◆ What this task involves:
Quote the material exactly from the line that contains "Cookies (1163, 1492)" through its last line. Any pictures are to be left out.

◆ Data listing:
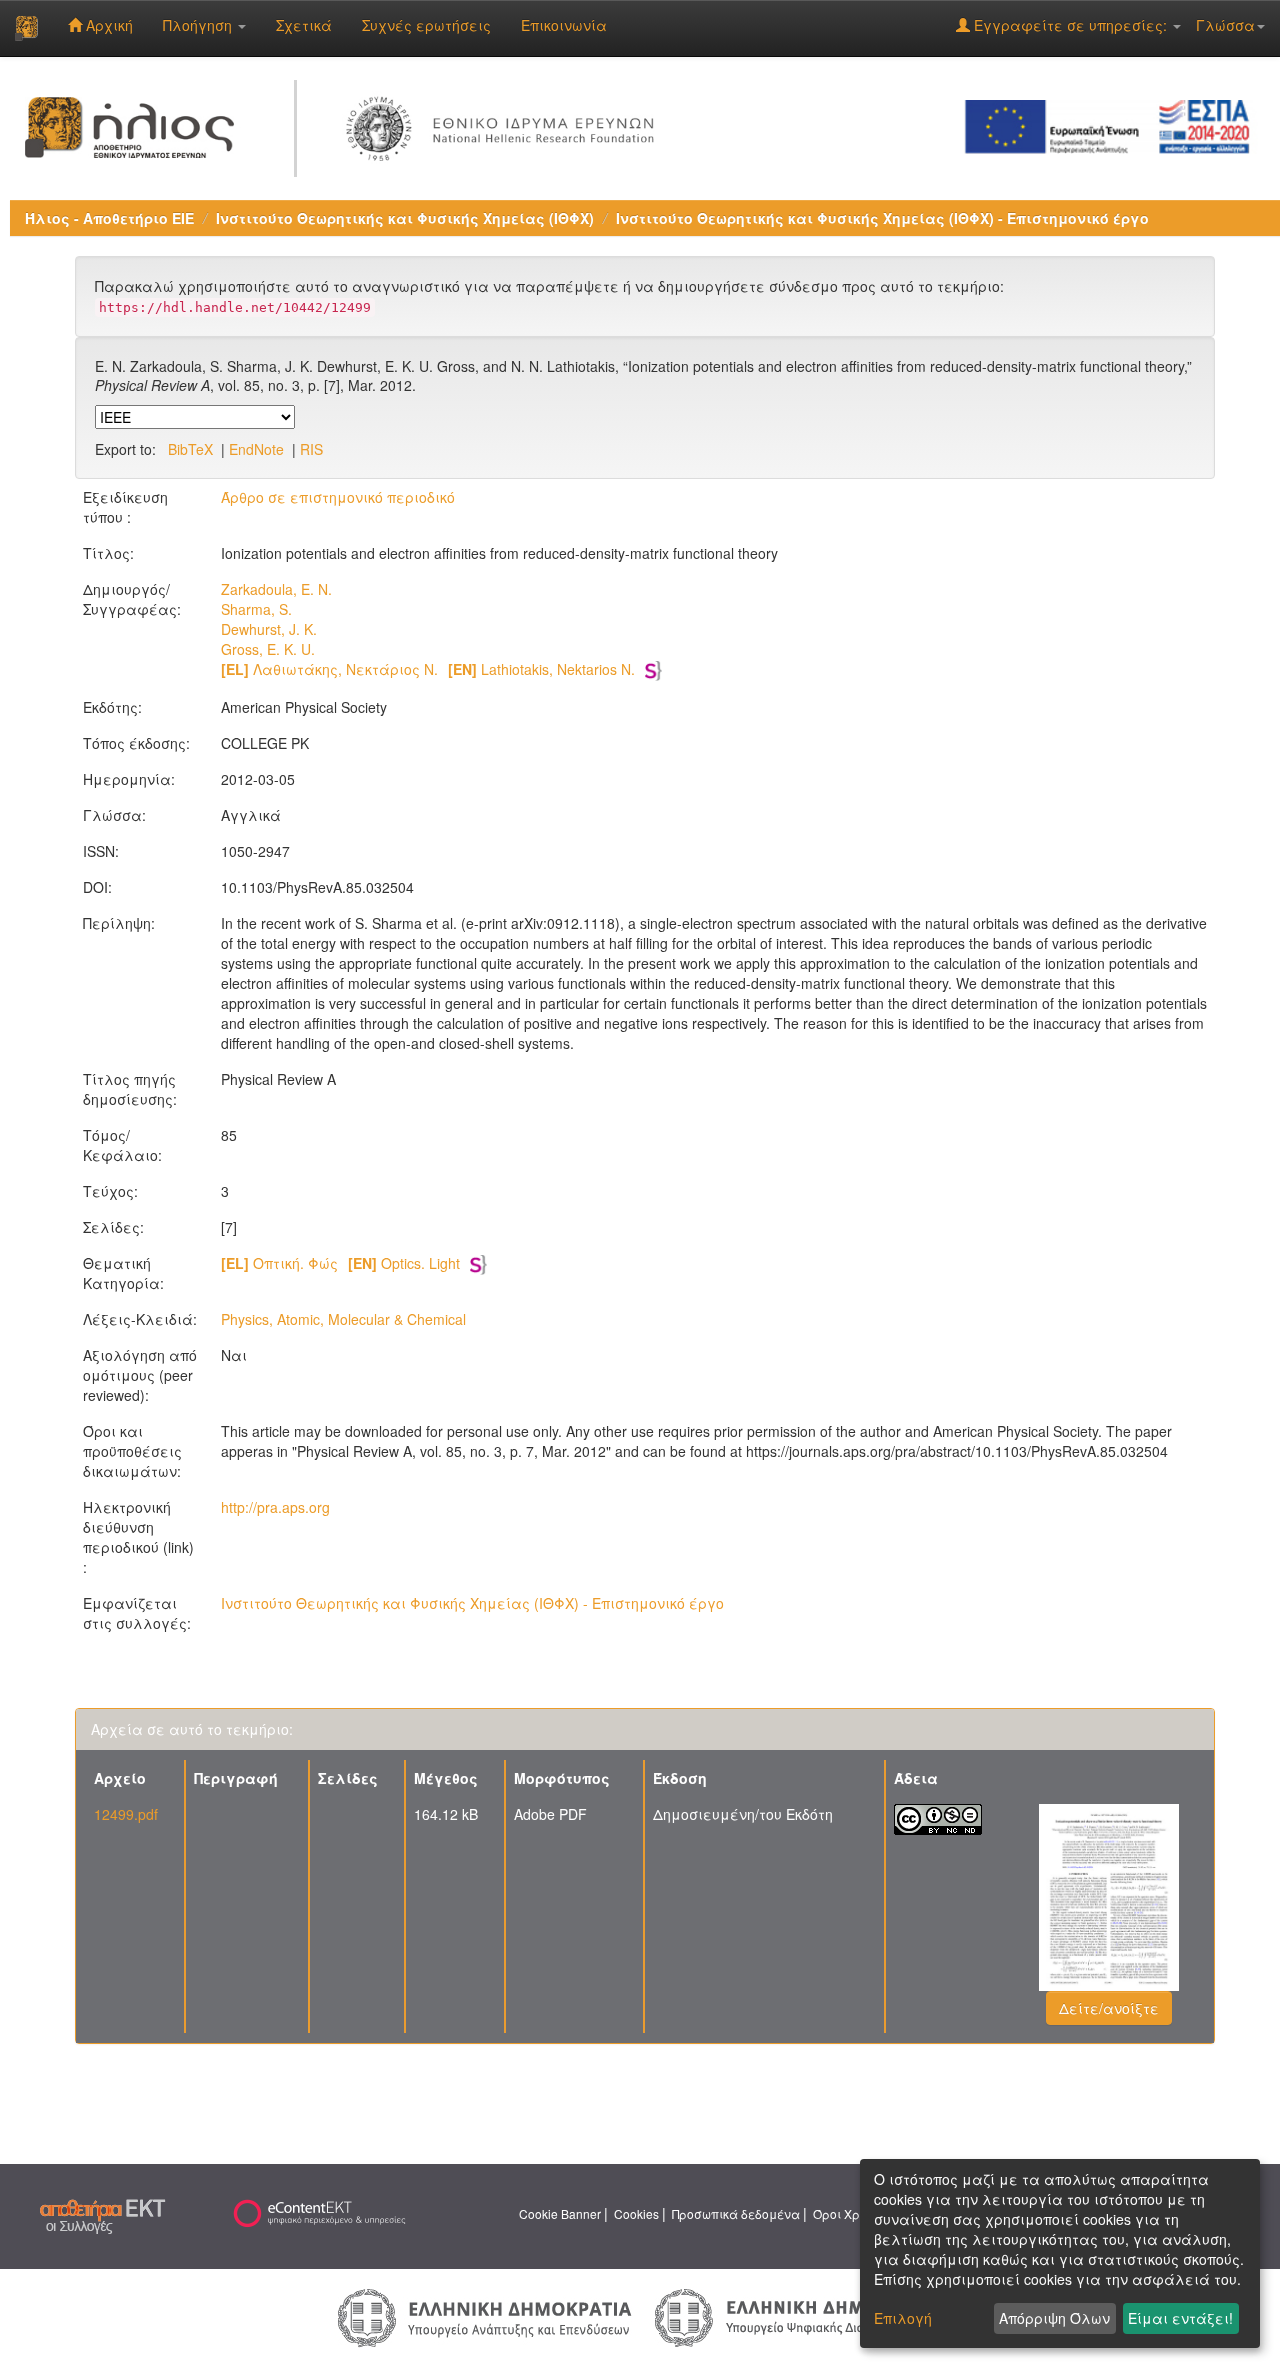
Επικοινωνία (564, 25)
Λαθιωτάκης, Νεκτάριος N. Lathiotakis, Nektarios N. (428, 669)
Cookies (636, 2213)
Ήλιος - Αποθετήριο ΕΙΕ (109, 218)
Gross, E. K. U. (268, 649)
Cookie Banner (560, 2213)
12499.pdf (126, 1814)
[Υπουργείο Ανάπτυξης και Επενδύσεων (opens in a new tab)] (485, 2316)
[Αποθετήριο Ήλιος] (26, 28)
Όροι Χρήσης (851, 2213)
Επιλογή (903, 2318)
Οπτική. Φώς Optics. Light (340, 1263)
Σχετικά (304, 25)
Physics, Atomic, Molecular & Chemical (343, 1319)
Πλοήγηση (199, 25)
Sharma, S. (256, 609)
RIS (311, 449)
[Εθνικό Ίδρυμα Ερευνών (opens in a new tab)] (504, 125)
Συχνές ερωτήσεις (426, 25)
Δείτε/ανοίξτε (1109, 2008)
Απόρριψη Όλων (1054, 2318)
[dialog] (1060, 2253)
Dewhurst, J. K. (269, 629)
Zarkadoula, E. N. (276, 589)
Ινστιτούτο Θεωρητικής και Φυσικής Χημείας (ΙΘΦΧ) (405, 218)
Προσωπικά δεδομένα (736, 2213)
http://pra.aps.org (275, 1507)
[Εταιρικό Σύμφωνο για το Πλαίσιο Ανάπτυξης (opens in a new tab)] (1114, 125)
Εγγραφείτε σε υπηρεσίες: (1070, 25)
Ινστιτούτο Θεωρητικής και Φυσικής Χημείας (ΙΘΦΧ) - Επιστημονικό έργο (882, 218)
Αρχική (107, 25)
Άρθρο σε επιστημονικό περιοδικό (338, 497)
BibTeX (190, 449)
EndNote (256, 449)
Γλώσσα (1225, 25)
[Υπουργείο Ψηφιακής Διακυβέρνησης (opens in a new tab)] (798, 2315)
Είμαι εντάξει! (1180, 2318)
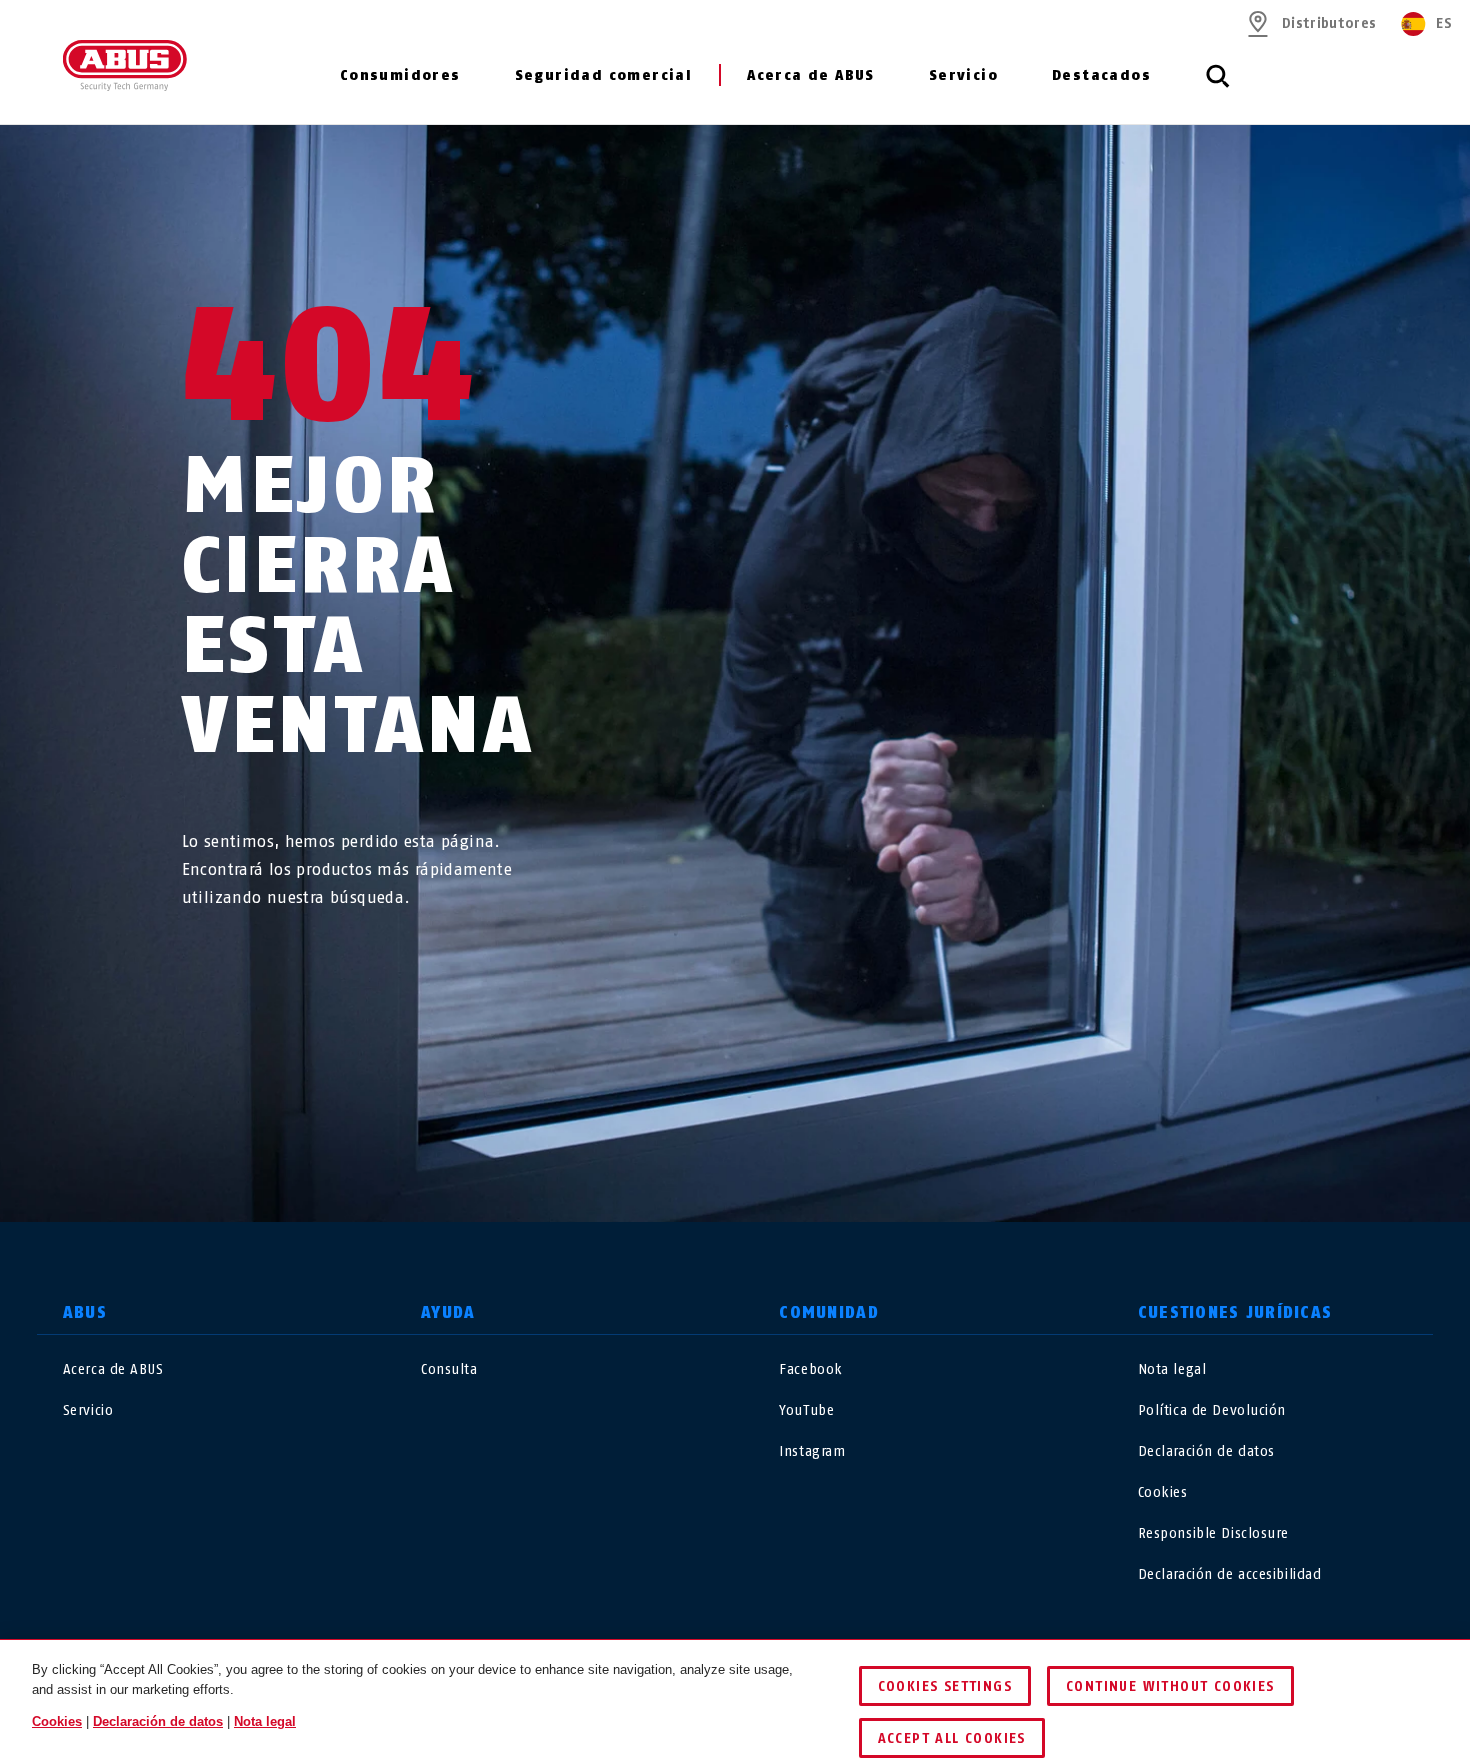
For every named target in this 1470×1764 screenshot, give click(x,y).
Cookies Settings (945, 1686)
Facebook (810, 1369)
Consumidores (400, 75)
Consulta (449, 1369)
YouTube (806, 1410)
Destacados (1101, 75)
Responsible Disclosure (1213, 1533)
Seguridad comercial (604, 75)
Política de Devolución (1212, 1410)
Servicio (963, 75)
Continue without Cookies (1170, 1686)
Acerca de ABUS (811, 75)
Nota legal (1172, 1369)
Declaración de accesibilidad (1230, 1574)
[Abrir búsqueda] (1218, 87)
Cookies (1163, 1492)
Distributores (1329, 23)
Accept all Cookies (952, 1738)
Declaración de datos (1206, 1451)
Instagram (812, 1451)
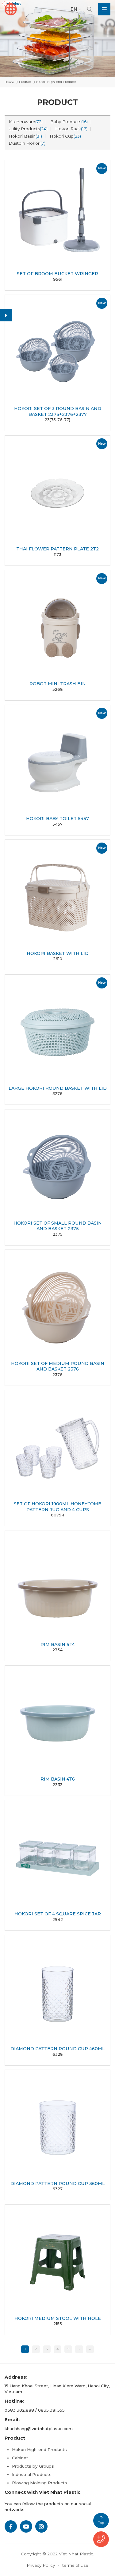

◆ Exercise solution:
Cookies (1163, 1492)
Distributores (1329, 23)
Accept all Cookies (952, 1738)
Declaración de datos (1206, 1451)
Instagram (812, 1451)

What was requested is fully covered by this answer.